In this study, the observation period was up to 4 d after the MCA occlusion. It has been reported that in clinical situations, observation is required for up to 3 mo after the onset of stroke. However, in this study, PET parameters did not differ between 24 h and 4 d after reperfusion. Accordingly, the effects of TRA-418 could be evaluated in this study as reported. In this study, we analyzed the effects of TRA-418 using a normalized PET image as reported by Takamatsu et al. (9). When changes in PET parameters are observed over time, PET scanning is performed several times, increasing the sampling blood volume for calculating the absolute values affecting CBF and blood pressure. Therefore, we decided to analyze the effects of TRA-418 using normalized PET images. In this study, we used 2 coronal sections to evaluate the effects of TRA-418 in an area of ischemic injury. Based on our previous reports (8,9) and that of Kito et al. (20), the 2 sections that were used in this study indicate the largest area of infarction due to MCA occlusion in monkeys. Thus, these 2 sections could be used to evaluate the effects of TRA-418.

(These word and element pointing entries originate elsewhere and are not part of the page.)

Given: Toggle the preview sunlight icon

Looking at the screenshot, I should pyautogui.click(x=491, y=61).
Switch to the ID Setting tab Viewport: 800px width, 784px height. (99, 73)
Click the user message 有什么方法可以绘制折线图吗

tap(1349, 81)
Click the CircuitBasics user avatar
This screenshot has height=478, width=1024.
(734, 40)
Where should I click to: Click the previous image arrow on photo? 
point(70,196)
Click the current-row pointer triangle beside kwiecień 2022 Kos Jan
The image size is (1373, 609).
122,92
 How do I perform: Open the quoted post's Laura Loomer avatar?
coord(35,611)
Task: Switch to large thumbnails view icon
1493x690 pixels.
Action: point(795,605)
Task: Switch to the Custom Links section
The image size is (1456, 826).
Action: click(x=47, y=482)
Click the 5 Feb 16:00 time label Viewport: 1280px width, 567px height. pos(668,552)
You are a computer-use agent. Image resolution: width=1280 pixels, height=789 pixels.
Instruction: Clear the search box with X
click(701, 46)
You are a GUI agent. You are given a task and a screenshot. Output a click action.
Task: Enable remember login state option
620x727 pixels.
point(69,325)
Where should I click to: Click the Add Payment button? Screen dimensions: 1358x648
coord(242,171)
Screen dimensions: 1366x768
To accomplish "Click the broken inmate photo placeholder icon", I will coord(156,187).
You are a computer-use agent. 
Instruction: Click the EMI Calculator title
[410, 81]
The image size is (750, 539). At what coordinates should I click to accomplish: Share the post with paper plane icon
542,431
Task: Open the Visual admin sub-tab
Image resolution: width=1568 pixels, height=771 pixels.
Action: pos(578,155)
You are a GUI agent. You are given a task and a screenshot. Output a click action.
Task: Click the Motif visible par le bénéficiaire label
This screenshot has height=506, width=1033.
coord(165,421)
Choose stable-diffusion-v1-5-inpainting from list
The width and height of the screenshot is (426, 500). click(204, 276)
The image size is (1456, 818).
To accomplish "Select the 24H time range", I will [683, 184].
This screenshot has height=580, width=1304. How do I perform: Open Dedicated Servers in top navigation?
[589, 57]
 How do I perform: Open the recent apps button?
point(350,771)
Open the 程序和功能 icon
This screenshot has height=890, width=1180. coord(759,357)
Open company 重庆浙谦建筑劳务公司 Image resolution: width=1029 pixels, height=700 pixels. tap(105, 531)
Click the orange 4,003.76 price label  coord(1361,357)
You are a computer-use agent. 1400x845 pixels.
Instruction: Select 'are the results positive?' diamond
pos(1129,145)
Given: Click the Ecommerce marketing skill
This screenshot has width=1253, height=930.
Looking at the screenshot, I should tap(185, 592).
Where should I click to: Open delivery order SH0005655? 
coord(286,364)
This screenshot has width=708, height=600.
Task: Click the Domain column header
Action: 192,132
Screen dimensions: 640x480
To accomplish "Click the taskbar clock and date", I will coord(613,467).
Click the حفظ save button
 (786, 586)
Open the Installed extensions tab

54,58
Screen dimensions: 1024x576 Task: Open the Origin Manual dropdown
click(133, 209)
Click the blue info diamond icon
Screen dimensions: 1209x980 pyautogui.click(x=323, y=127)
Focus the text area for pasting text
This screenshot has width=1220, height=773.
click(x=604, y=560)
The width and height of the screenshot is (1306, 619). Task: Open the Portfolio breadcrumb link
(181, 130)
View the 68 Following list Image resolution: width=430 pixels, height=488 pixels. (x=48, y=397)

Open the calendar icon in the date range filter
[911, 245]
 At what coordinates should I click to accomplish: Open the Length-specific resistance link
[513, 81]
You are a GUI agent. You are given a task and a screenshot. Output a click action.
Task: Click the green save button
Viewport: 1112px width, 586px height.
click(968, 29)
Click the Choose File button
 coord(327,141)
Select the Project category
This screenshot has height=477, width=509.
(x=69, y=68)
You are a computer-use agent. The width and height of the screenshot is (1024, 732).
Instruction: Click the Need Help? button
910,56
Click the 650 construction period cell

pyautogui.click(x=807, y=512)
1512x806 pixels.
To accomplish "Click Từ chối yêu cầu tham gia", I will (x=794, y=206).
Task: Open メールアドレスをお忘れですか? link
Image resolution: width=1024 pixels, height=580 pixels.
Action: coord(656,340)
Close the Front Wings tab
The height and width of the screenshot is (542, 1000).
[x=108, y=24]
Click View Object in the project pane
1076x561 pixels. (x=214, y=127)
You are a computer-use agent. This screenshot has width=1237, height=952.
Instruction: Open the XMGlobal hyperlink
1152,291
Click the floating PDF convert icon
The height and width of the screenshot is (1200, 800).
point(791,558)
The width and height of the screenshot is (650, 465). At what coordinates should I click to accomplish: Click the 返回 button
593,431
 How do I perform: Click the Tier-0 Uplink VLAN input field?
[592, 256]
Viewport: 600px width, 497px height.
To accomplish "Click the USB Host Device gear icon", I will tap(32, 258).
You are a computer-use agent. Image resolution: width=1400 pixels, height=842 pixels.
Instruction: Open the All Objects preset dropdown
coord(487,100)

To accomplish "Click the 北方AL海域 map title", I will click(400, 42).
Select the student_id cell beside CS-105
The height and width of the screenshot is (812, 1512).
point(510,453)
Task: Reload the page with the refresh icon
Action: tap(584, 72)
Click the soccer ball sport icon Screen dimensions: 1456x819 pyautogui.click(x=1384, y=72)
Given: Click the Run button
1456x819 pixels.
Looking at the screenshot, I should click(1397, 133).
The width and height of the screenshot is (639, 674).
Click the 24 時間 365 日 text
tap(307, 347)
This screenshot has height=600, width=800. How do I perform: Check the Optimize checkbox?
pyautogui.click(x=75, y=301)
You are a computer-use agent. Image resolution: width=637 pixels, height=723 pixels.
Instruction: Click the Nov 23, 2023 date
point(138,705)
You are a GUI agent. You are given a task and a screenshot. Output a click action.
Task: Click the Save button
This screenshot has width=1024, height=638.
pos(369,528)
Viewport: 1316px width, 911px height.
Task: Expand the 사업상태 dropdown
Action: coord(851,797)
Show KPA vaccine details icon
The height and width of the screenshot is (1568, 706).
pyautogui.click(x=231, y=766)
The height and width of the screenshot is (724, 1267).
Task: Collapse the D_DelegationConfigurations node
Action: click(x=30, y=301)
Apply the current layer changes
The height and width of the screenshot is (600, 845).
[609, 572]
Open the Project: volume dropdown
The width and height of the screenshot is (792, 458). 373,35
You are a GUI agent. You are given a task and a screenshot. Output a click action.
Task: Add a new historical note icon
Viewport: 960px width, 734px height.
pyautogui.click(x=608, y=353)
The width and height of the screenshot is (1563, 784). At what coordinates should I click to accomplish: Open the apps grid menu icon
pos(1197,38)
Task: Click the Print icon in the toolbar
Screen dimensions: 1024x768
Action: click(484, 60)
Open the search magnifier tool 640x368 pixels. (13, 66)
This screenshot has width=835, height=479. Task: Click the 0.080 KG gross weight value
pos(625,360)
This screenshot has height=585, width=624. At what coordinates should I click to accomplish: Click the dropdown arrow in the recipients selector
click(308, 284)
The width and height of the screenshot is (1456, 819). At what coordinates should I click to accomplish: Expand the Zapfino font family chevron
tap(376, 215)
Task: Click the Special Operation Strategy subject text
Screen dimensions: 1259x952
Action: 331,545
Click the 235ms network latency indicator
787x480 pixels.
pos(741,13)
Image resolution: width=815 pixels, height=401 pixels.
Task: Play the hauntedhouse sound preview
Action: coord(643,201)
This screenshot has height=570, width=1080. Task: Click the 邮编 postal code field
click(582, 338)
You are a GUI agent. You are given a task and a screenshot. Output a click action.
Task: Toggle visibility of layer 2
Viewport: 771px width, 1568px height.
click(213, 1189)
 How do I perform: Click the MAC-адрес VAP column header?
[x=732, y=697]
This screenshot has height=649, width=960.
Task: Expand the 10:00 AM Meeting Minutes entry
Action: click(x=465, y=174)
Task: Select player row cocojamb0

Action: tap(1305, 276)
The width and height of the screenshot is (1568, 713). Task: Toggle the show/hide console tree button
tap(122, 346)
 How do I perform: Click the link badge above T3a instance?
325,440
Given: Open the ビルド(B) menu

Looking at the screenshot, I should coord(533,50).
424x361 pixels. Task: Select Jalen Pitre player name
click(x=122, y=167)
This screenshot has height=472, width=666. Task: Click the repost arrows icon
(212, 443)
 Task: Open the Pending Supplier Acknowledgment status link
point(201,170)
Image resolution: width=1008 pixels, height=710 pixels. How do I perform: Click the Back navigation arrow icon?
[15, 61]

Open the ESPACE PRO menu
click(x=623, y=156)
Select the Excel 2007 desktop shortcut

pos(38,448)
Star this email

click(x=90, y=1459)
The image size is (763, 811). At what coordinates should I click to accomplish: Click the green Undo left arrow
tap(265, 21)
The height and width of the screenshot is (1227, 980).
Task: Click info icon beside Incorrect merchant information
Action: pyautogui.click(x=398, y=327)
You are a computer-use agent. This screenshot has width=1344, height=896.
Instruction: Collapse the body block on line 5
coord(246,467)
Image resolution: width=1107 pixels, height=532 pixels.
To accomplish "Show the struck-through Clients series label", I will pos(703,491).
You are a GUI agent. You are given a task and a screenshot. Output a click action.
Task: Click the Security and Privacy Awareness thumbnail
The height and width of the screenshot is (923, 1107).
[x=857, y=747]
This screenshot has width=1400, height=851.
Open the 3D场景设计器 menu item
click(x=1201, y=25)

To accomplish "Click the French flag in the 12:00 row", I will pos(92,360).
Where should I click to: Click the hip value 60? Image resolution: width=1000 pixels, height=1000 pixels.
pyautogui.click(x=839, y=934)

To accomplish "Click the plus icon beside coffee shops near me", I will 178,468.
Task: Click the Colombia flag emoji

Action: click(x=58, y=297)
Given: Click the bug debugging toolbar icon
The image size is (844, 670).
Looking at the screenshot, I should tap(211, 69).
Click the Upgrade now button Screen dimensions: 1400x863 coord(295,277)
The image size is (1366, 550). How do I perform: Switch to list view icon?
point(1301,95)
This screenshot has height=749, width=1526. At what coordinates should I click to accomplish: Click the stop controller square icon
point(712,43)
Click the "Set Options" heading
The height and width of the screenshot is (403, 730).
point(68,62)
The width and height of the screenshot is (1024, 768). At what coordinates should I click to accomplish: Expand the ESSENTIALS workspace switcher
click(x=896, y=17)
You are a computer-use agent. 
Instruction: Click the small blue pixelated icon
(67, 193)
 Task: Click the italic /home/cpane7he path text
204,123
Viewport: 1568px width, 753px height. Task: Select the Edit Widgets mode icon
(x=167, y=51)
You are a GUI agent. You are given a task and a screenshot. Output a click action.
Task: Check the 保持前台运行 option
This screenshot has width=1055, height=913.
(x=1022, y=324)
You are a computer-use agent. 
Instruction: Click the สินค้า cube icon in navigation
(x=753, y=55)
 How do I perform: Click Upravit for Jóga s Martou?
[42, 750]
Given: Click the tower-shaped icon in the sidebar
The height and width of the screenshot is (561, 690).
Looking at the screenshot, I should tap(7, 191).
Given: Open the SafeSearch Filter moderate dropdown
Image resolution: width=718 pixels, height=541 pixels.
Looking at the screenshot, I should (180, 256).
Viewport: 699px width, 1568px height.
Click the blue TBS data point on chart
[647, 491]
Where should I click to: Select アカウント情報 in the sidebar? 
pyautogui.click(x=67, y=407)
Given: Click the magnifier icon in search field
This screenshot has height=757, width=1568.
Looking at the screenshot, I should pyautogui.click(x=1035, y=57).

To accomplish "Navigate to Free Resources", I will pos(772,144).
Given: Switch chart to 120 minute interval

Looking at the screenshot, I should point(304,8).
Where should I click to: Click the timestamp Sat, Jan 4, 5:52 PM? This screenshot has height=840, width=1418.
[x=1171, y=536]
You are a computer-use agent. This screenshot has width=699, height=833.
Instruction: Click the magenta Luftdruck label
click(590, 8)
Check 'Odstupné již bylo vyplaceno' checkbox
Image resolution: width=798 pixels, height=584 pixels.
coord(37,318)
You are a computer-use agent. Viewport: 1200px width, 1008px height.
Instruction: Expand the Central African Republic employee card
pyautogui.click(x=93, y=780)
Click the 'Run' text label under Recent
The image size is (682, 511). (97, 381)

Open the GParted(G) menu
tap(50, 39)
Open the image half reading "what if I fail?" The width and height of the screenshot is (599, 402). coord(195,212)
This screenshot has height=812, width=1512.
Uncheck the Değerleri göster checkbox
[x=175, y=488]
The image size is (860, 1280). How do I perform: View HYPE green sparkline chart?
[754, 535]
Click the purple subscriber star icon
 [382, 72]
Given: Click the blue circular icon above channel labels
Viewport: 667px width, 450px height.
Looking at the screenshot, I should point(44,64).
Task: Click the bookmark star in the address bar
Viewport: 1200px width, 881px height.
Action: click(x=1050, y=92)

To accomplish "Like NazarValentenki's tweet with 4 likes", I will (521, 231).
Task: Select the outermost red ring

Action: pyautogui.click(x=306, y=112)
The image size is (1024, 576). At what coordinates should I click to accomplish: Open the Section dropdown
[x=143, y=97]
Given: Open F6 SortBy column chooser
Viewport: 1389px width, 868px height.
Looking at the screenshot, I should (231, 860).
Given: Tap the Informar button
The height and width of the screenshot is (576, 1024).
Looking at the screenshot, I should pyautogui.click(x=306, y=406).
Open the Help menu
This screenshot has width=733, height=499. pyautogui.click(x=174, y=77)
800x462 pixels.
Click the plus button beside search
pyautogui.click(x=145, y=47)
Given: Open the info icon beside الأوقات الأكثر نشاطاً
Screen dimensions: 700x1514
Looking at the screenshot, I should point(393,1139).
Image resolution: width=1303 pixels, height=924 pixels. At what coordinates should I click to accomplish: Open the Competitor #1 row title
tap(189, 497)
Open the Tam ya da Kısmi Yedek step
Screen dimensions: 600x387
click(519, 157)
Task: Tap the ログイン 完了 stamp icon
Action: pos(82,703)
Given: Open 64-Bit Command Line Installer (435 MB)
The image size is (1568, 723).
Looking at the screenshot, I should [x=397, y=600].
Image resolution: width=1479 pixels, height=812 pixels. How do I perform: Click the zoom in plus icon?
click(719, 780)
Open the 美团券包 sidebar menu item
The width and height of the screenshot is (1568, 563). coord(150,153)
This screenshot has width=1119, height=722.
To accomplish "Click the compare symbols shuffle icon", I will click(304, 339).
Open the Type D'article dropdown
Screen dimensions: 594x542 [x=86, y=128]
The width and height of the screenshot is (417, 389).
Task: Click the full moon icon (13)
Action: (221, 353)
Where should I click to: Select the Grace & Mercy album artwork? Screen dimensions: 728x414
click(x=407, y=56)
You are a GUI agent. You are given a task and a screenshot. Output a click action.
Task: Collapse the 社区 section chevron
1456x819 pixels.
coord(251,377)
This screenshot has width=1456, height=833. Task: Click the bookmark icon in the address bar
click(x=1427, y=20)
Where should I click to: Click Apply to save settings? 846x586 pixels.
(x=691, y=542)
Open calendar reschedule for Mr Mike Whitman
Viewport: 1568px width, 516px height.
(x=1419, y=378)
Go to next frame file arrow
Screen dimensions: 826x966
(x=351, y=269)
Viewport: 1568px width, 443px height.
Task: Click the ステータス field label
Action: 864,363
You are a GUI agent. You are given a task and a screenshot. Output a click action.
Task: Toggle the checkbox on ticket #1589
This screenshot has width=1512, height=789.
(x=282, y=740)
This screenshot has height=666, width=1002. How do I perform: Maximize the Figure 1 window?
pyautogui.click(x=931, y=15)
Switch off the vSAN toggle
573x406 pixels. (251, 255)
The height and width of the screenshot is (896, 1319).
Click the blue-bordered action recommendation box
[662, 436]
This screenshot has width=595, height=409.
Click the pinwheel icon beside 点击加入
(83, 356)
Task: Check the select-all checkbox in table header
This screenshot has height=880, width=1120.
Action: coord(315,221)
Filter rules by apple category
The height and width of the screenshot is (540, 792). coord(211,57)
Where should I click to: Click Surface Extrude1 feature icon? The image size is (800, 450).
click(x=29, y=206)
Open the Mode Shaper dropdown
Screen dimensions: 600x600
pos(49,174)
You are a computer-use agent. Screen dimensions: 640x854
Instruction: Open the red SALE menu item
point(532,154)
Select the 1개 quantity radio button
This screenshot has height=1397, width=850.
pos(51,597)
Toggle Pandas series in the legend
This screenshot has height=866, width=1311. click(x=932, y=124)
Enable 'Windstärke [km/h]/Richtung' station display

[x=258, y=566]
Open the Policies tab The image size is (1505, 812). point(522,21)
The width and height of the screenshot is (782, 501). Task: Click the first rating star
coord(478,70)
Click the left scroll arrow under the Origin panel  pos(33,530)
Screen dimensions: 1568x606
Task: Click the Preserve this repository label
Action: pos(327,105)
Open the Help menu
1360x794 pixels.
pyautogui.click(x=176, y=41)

In the present study, we demonstrated that TRA-418 was effective in treating the development of cerebral infarction in a monkey model of stroke with PET monitoring. The results of this study indicate that TRA-418 may inhibit reperfusion injury. Further, our data suggest that continuous PET monitoring may predict the time course of cerebral infarct development and can help us to determine when neuroprotective agents may be most useful in preventing the development of cerebral infarction.
Acknowledgments
This work was supported by CREST, Japan Science and Technology Agency; and by Toray Industries, Inc. Naohiro Yamada and Hirotoshi Matsuura are employees of Toray Industries, Inc., which is the manufacturer of TRA-418. Naohiro Yamada is one of the inventors of TRA-418 and is named in the patents of TRA-418–related compounds. Both Naohiro Yamada and Hirotoshi Matsuura will receive an incentive from Toray Industries, Inc., after commercialization of TRA-418.
Footnotes
Received Apr. 13, 2005; revision accepted Aug. 3, 2005.